Le sieur Shija Juma (ci-après dénommé « le Requérant ») est un
ressortissant tanzanien qui, au moment du dépôt de la présente Requête,
était incarcéré à la prison centrale de Butimba dans la région de Mwanza
après avoir été reconnu coupable de « viol » et condamné à la réclusion à
perpétuité. Il conteste la violation de ses droits dans le cadre des
procédures judiciaires nationales qui ont abouti à sa condamnation.
2.
La Requête est dirigée contre la République-Unie de Tanzanie (ci-après
dénommée « l’État défendeur »), devenue partie à la Charte africaine des
droits de l’homme et des peuples (ci-après désignée « la Charte ») le 21
octobre 1986 et au Protocole le 10 février 2006. Elle a également déposé,
le 29 mars 2010, la Déclaration prévue à l’article 34(6) du Protocole (ciaprès désignée « la Déclaration »), par laquelle elle accepte la compétence
de la Cour pour recevoir des requêtes émanant d’individus et
d’organisations non gouvernementales.
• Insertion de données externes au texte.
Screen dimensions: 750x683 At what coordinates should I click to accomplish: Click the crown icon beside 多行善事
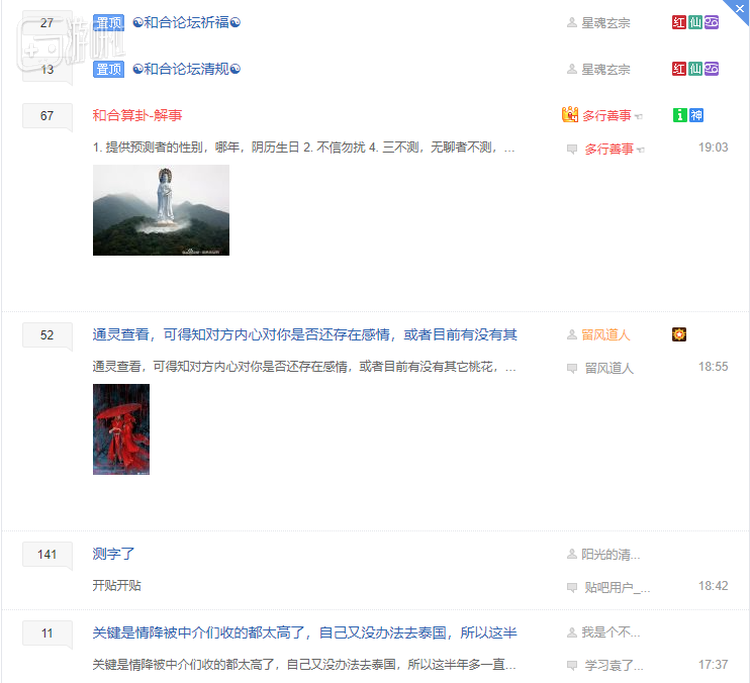[570, 115]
Le 21 novembre 2019, l’État
défendeur a déposé auprès du Président de la Commission de l’Union
africaine un instrument de retrait de sa Déclaration. La Cour a décidé que
le retrait de la Déclaration n’avait aucun effet sur les affaires pendantes, ni
sur les nouvelles affaires introduites devant elle avant sa prise d’effet un (1)
an après le dépôt de l’instrument y relatif, à savoir le 22 novembre 2020.1
II.
OBJET DE LA REQUÊTE
A. Faits de la cause
3.
Il ressort du dossier que le 13 novembre 2009, le Requérant aurait « violé »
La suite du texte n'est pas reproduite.